:: INPUT DATA ::

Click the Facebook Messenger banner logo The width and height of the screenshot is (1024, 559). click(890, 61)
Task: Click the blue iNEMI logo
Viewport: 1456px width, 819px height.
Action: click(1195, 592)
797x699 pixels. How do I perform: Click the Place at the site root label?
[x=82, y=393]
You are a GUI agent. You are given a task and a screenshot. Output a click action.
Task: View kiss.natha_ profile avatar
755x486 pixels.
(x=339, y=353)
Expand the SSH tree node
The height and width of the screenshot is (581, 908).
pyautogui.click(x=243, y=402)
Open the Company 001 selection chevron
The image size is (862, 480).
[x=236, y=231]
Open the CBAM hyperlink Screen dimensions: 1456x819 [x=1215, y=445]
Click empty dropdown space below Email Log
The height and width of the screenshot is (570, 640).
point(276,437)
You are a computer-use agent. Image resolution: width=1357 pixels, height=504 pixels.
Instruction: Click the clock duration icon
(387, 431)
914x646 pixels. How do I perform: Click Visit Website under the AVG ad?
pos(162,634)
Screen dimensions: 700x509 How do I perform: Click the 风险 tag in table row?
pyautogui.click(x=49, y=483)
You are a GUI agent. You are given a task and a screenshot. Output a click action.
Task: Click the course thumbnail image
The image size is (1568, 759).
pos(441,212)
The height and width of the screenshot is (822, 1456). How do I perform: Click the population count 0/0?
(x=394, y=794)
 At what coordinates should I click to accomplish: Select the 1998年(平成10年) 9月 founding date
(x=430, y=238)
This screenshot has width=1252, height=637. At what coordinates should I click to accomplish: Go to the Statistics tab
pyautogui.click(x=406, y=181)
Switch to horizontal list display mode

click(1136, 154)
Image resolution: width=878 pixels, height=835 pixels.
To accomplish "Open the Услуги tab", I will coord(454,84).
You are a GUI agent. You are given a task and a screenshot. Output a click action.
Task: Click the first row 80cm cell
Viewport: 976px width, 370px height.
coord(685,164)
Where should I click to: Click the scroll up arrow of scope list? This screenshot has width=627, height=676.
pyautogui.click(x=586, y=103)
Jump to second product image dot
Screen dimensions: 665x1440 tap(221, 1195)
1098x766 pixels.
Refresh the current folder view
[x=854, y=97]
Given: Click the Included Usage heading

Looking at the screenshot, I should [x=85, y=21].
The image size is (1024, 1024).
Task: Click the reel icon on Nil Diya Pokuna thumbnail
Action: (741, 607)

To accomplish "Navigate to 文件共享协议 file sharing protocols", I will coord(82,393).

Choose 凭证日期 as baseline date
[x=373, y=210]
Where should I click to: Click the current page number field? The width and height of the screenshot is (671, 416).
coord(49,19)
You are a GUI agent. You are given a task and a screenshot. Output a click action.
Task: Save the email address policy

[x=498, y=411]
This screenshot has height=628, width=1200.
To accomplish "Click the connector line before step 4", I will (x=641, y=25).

:: EXERCISE AIM ::
Reply with the complete data above, every character as it stands.

:: ANSWER ::
Click the Facebook Messenger banner logo The width and height of the screenshot is (1024, 559). click(890, 61)
Task: Click the blue iNEMI logo
Viewport: 1456px width, 819px height.
Action: click(1195, 592)
797x699 pixels. How do I perform: Click the Place at the site root label?
[x=82, y=393]
You are a GUI agent. You are given a task and a screenshot. Output a click action.
Task: View kiss.natha_ profile avatar
755x486 pixels.
(x=339, y=353)
Expand the SSH tree node
The height and width of the screenshot is (581, 908).
pyautogui.click(x=243, y=402)
Open the Company 001 selection chevron
The image size is (862, 480).
[x=236, y=231]
Open the CBAM hyperlink Screen dimensions: 1456x819 [x=1215, y=445]
Click empty dropdown space below Email Log
The height and width of the screenshot is (570, 640).
point(276,437)
You are a computer-use agent. Image resolution: width=1357 pixels, height=504 pixels.
Instruction: Click the clock duration icon
(387, 431)
914x646 pixels. How do I perform: Click Visit Website under the AVG ad?
pos(162,634)
Screen dimensions: 700x509 How do I perform: Click the 风险 tag in table row?
pyautogui.click(x=49, y=483)
You are a GUI agent. You are given a task and a screenshot. Output a click action.
Task: Click the course thumbnail image
The image size is (1568, 759).
pos(441,212)
The height and width of the screenshot is (822, 1456). How do I perform: Click the population count 0/0?
(x=394, y=794)
 At what coordinates should I click to accomplish: Select the 1998年(平成10年) 9月 founding date
(x=430, y=238)
This screenshot has width=1252, height=637. At what coordinates should I click to accomplish: Go to the Statistics tab
pyautogui.click(x=406, y=181)
Switch to horizontal list display mode

click(1136, 154)
Image resolution: width=878 pixels, height=835 pixels.
To accomplish "Open the Услуги tab", I will coord(454,84).
You are a GUI agent. You are given a task and a screenshot. Output a click action.
Task: Click the first row 80cm cell
Viewport: 976px width, 370px height.
coord(685,164)
Where should I click to: Click the scroll up arrow of scope list? This screenshot has width=627, height=676.
pyautogui.click(x=586, y=103)
Jump to second product image dot
Screen dimensions: 665x1440 tap(221, 1195)
1098x766 pixels.
Refresh the current folder view
[x=854, y=97]
Given: Click the Included Usage heading

Looking at the screenshot, I should [x=85, y=21].
The image size is (1024, 1024).
Task: Click the reel icon on Nil Diya Pokuna thumbnail
Action: (741, 607)

To accomplish "Navigate to 文件共享协议 file sharing protocols", I will coord(82,393).

Choose 凭证日期 as baseline date
[x=373, y=210]
Where should I click to: Click the current page number field? The width and height of the screenshot is (671, 416).
coord(49,19)
You are a GUI agent. You are given a task and a screenshot. Output a click action.
Task: Save the email address policy

[x=498, y=411]
This screenshot has height=628, width=1200.
To accomplish "Click the connector line before step 4", I will (x=641, y=25).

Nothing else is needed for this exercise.